Penn Faculty Receive Alternative Energy Project Grants
PHIADELPHIA — Alternative energy research projects involving four faculty members from the University of Pennsylvania have been awarded grants from the Energy Commercialization Institute, a translational-research partnership that draws upon several regional universities.
Penn, along with Drexel University and Penn State University, founded the Energy Commercialization Institute in 2009 with support from Ben Franklin Technology Partners of Southeastern Pennsylvania. Researchers from the three universities, as well as fellow partners Temple University, Villanova University and Widener University, are eligible for grants through ECI’s Energy Translational Research Fund, which include up to $150,000 worth of funding to multi-institutional projects.

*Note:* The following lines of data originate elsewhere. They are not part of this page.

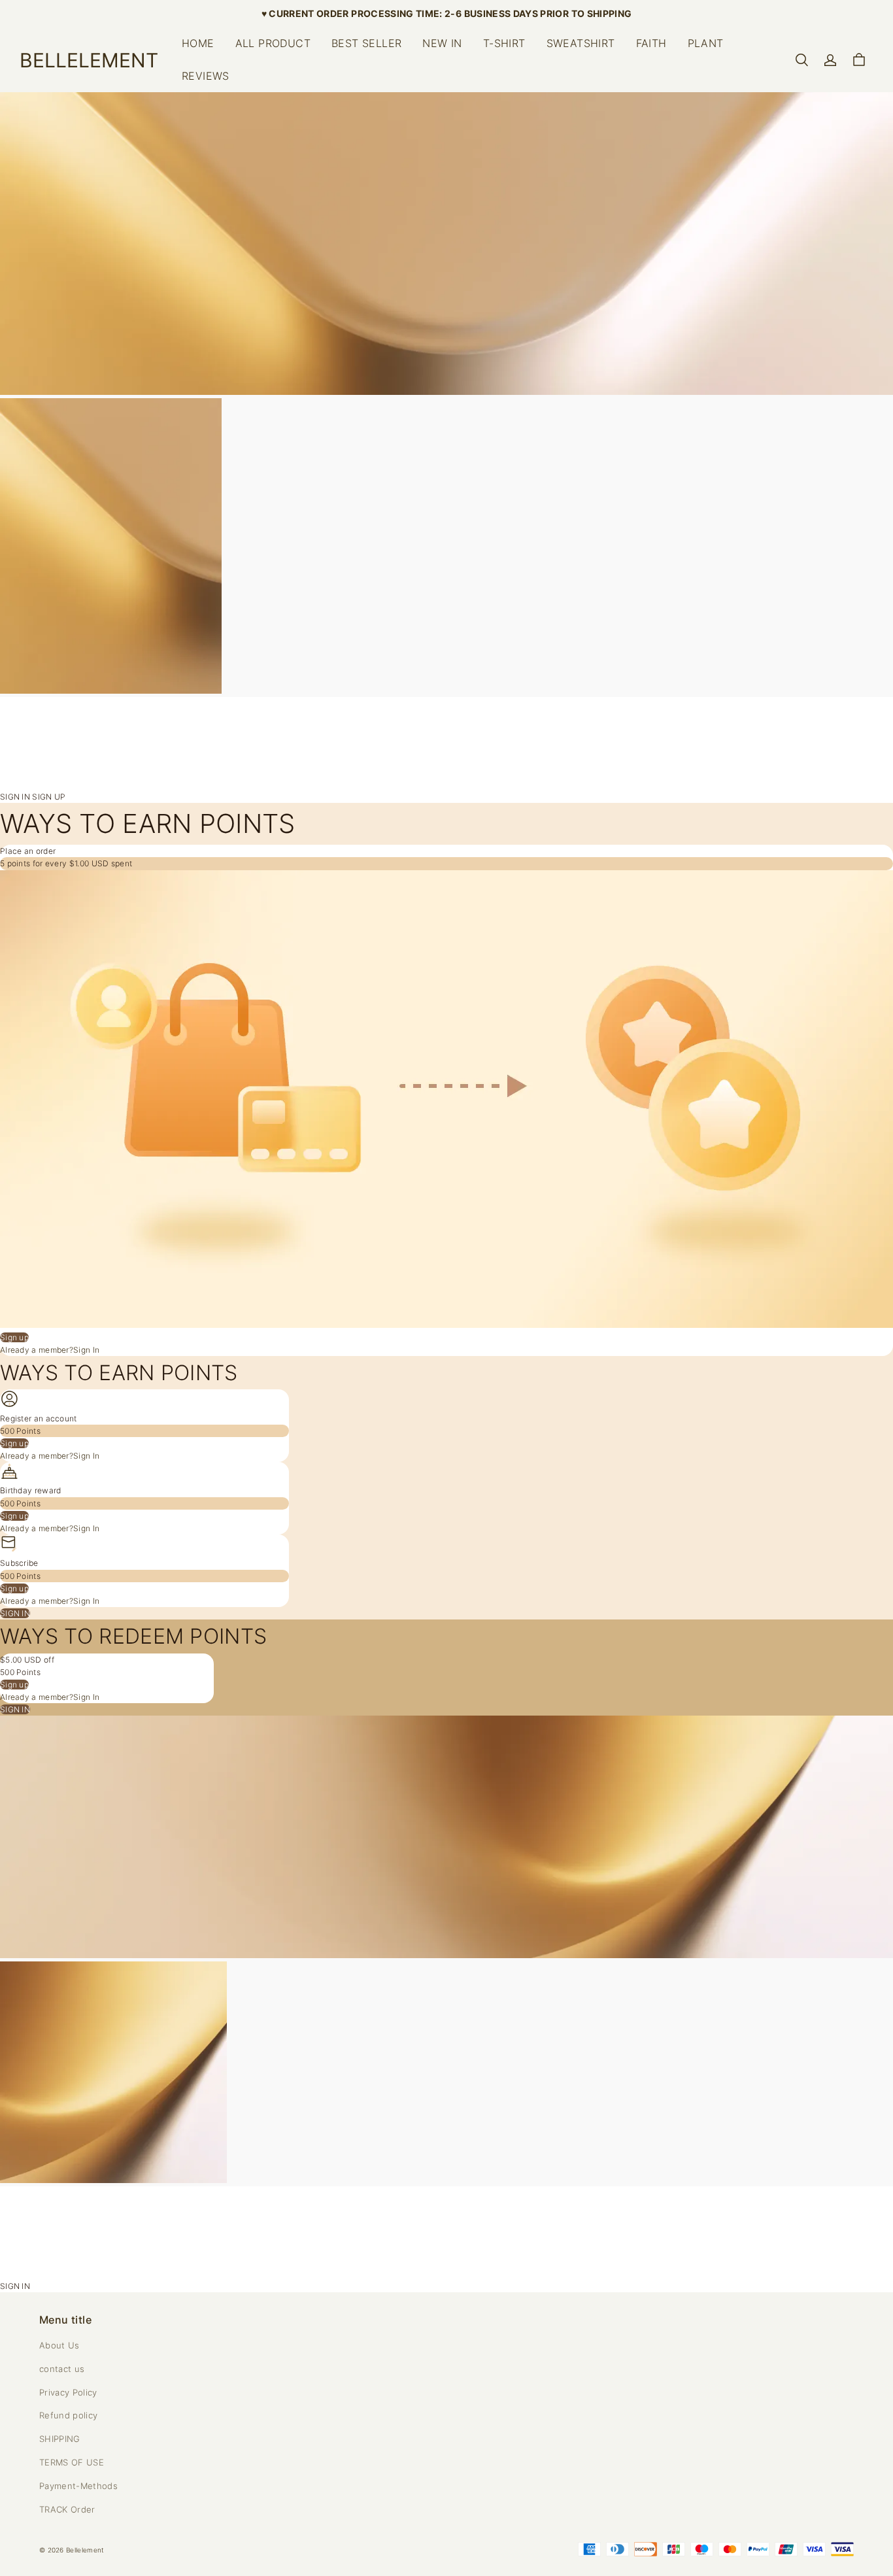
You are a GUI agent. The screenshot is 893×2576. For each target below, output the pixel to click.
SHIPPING (59, 2438)
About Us (59, 2345)
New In (442, 43)
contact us (61, 2369)
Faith (651, 43)
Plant (706, 43)
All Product (273, 43)
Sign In (86, 1350)
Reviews (205, 75)
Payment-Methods (78, 2486)
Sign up (14, 1337)
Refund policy (68, 2415)
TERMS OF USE (71, 2462)
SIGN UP (48, 797)
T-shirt (504, 43)
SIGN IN (16, 797)
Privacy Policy (68, 2392)
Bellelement (85, 2550)
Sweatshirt (581, 43)
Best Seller (366, 43)
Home (198, 43)
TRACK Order (67, 2509)
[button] (801, 60)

Five projects received a total of $500,000 in the latest round of funding, with Penn faculty participating in three of them.

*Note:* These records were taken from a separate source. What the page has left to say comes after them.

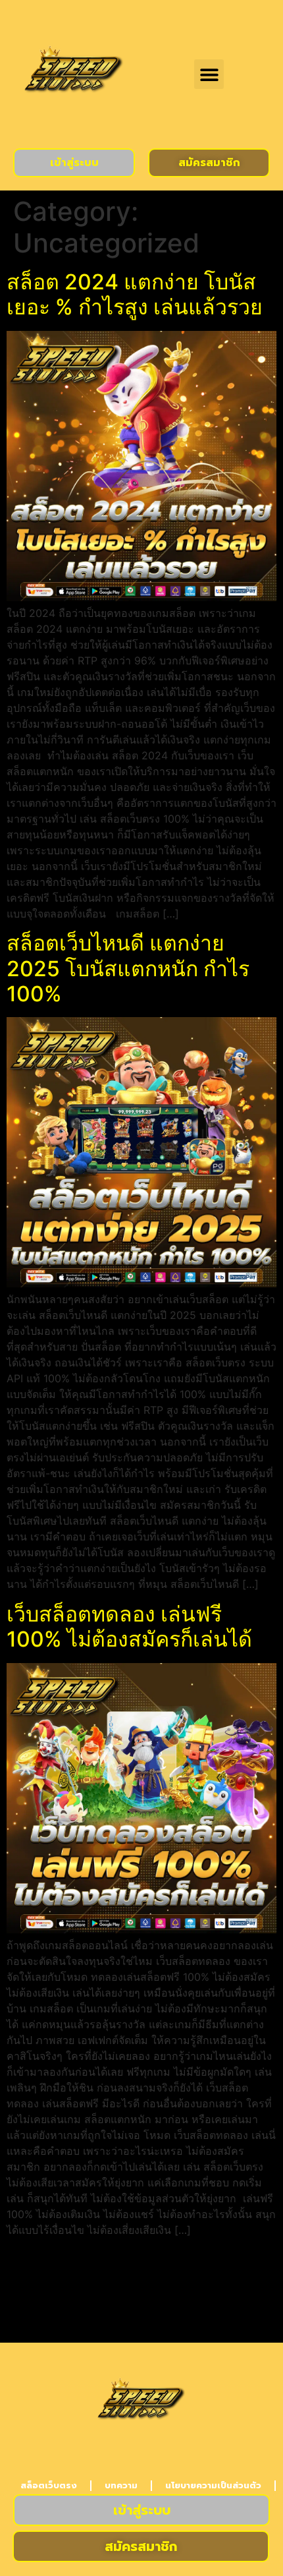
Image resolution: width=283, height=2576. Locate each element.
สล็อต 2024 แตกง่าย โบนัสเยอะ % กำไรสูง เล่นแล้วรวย (135, 294)
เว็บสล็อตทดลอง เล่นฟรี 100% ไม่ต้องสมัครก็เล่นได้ (129, 1626)
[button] (209, 74)
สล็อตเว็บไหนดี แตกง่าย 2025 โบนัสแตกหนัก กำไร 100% (128, 968)
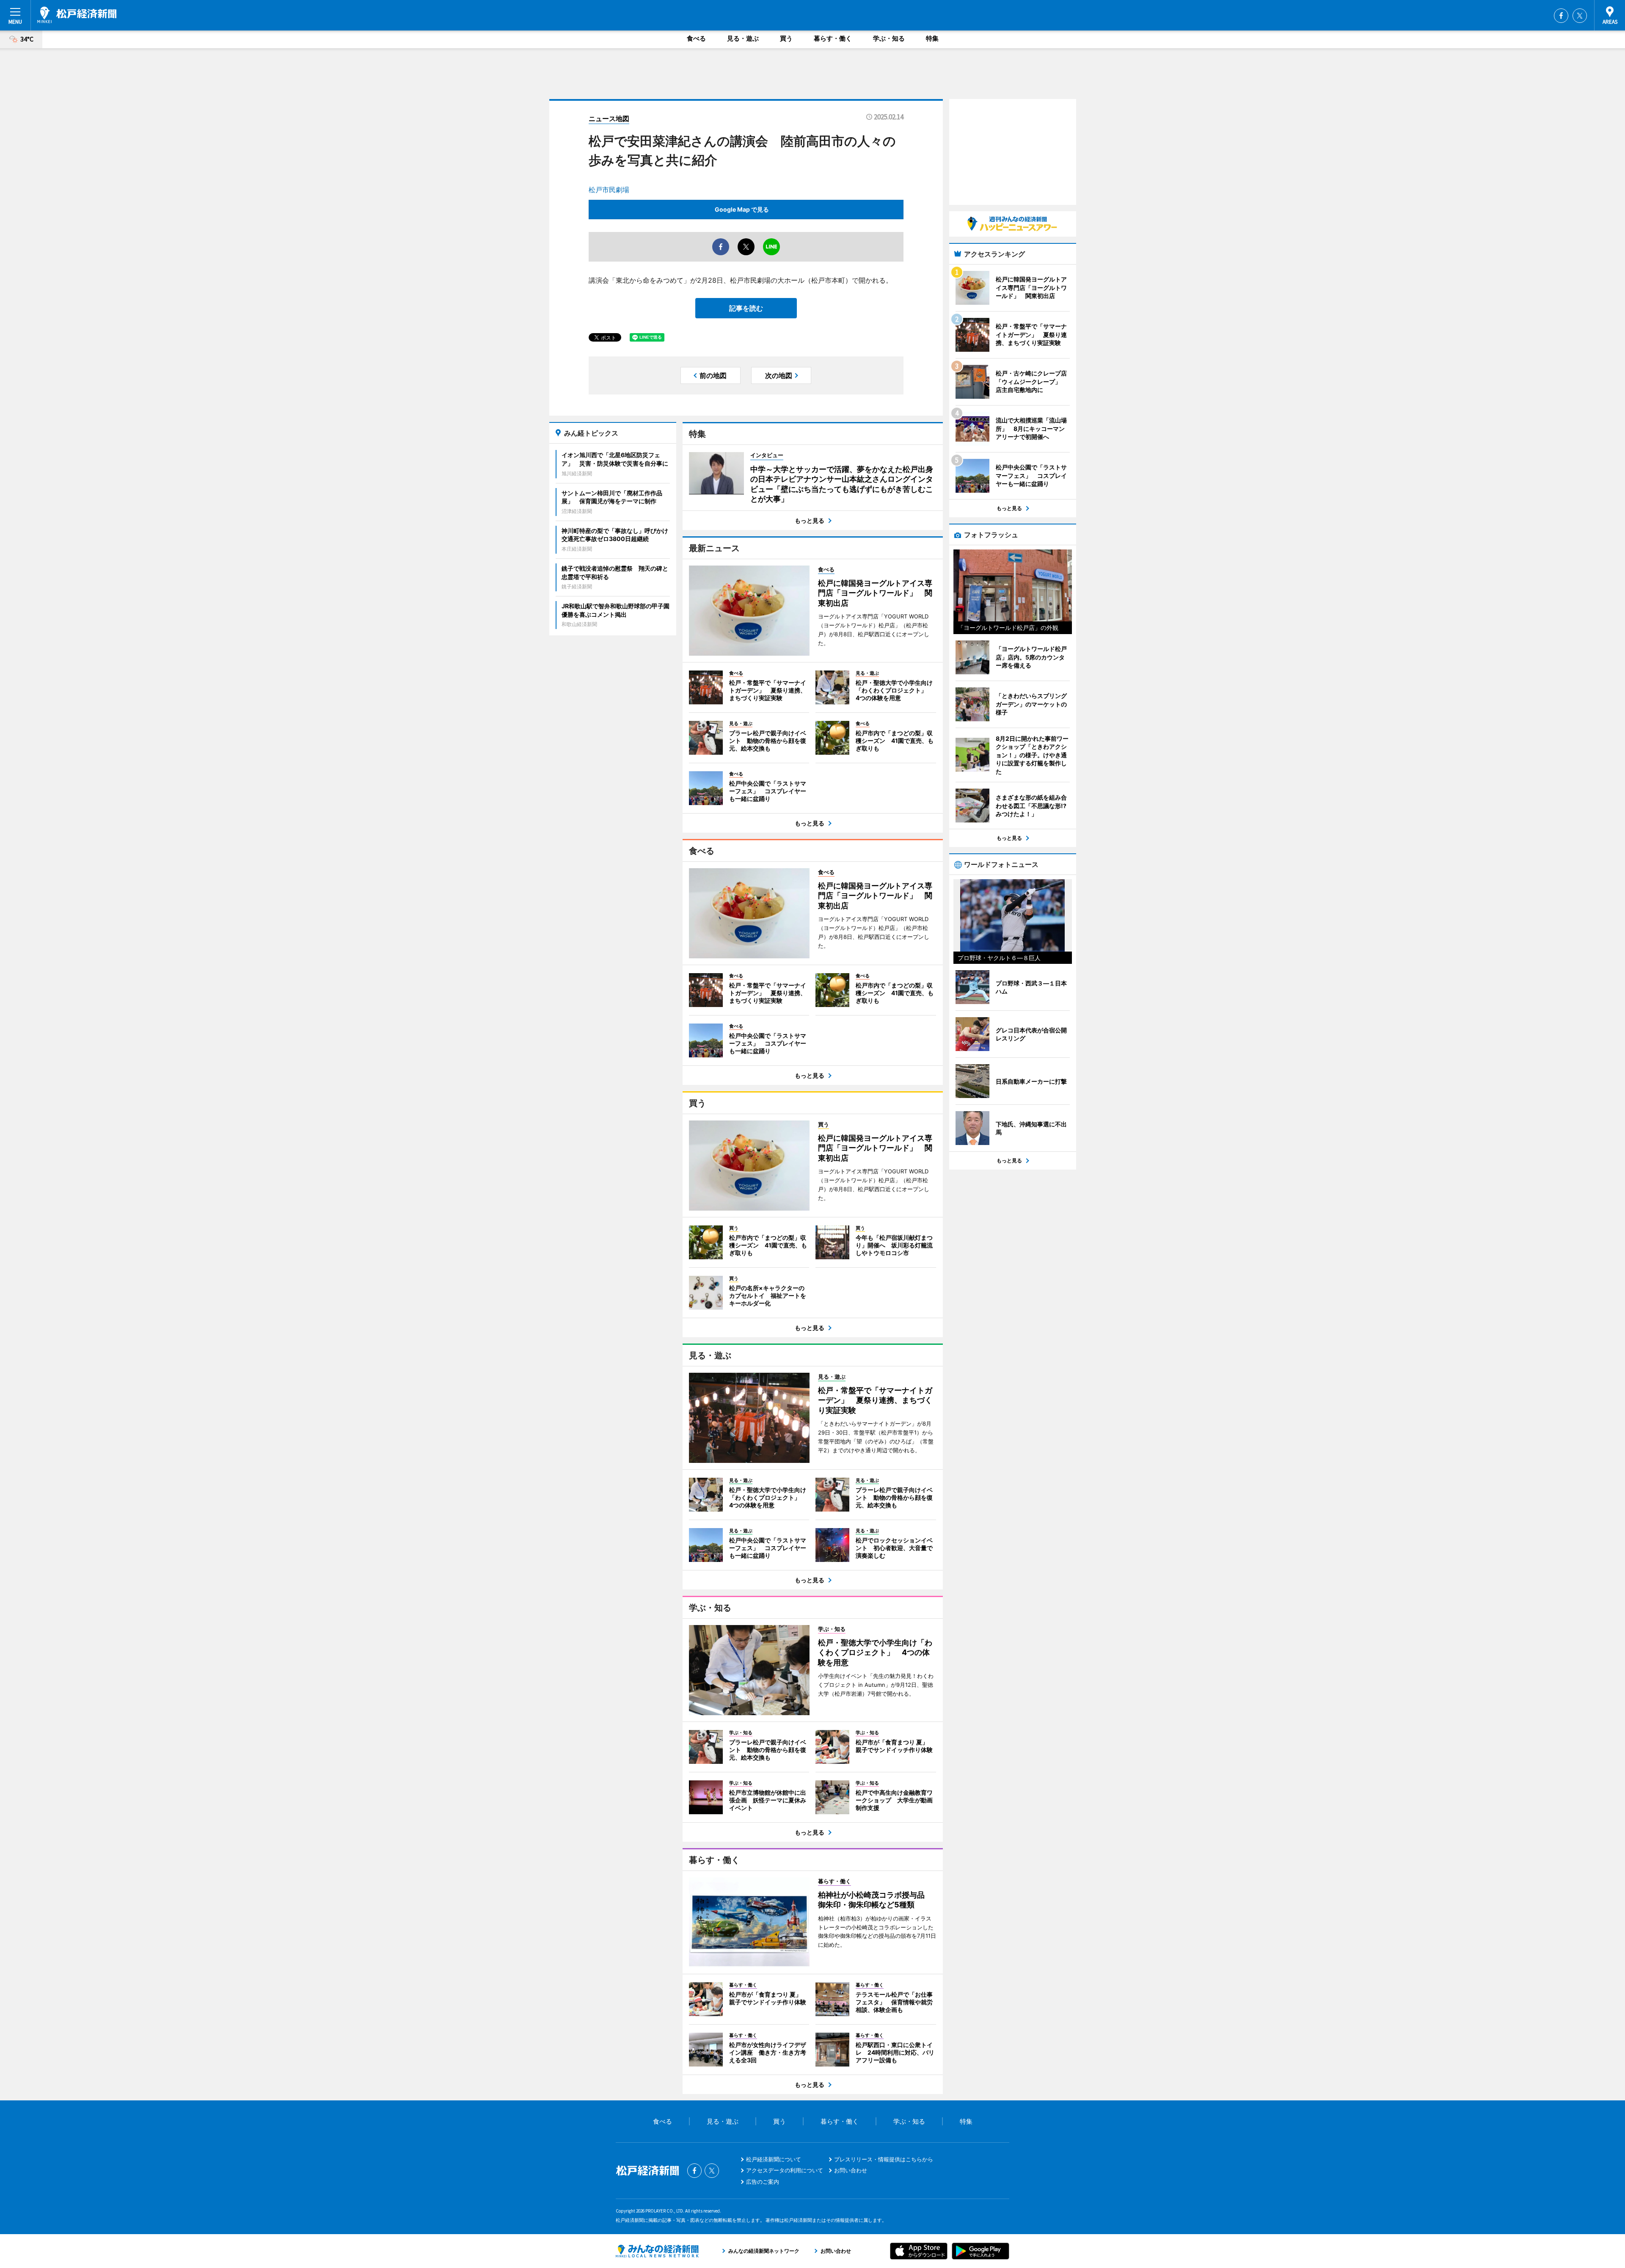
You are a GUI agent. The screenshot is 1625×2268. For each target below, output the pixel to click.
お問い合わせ (850, 2170)
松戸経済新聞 (76, 14)
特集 (932, 38)
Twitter (1580, 15)
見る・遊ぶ (743, 38)
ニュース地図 (609, 118)
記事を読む (746, 308)
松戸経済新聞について (773, 2159)
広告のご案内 (762, 2181)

Andrew Rappe, professor of chemistry in Penn’s School of Arts and Sciences and co-director of its alternative-energy research group, Pennergy, is leading a project on solar cells that was awarded $115,000. Along with Peter Davies, chair of the Materials Science & Engineering Department at Penn’s School of Engineering and Applied Science, and Jonathan Spanier of Drexel, they are exploring thin-film ferroelectric semiconductors as a way to make solar cells more efficient, as well as easier and cheaper to produce.
Another Penn-led project is also looking at improving solar cells but from a much different angle. Shu Yang, a professor in the Department of Materials Science and Engineering, was awarded $60,000 to research a new way to keep solar panels clean. When harvesting solar energy, every square inch of sunlight counts, so something as commonplace as bird droppings can seriously dampen efficiency. Yang’s group is looking at experimental transparent coatings that would prevent an opaque mess from sticking to solar panels; the coatings could have a variety of other applications.

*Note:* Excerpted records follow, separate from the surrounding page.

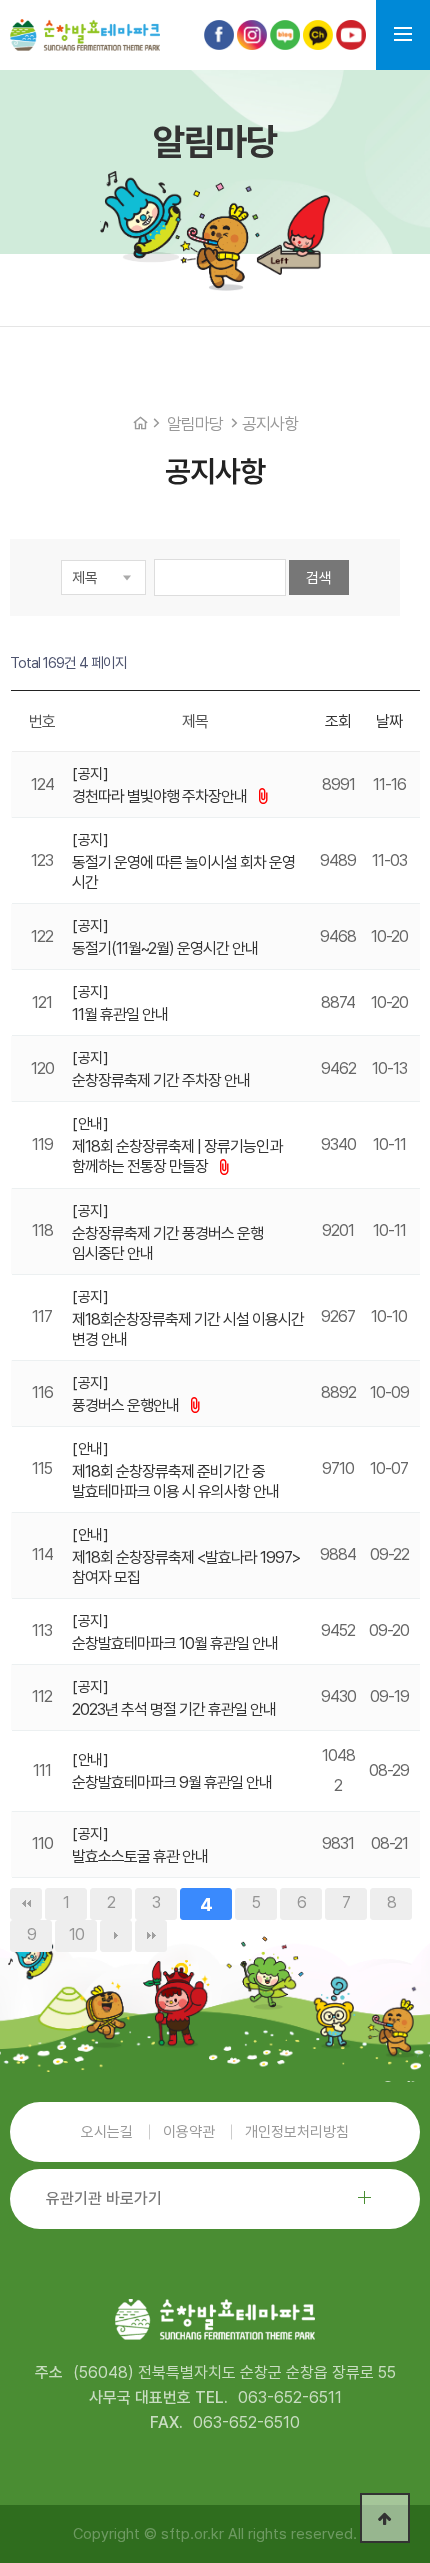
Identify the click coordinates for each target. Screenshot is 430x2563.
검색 (319, 578)
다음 (116, 1936)
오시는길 (107, 2132)
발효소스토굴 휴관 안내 (140, 1856)
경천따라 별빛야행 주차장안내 (161, 796)
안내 (90, 1124)
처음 (26, 1904)
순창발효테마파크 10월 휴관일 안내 (175, 1643)
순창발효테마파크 (85, 35)
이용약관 (189, 2132)
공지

Haim Bau, a professor in the Department of Mechanical Engineering and Applied Mechanics, is a partner in a Drexel-led project, which was awarded $150,000. With Emin Caglan Kumbar, Yuri Gogotsi and Volker Pressor, he will build a prototype “electrochemical flow capacitor,” a new kind of energy-storage technology that would outclass current supercapacitors. Renewable energy sources, like solar or wind, are limited by the fact that they don’t constantly produce power. To meet current energy needs, they need to be paired with systems that can store that power and a “smart grid” that can distribute it to where it’s needed.
With a rapidly growing market in alternative energy technology, moving research out of labs and into the field is a high priority.
“These projects were selected because of their high degree of potential success in commercialization,” ECI’s director, Anthony P. Green, said. “They will help keep Southeastern Pennsylvania at the forefront of the alternative-energy arena.”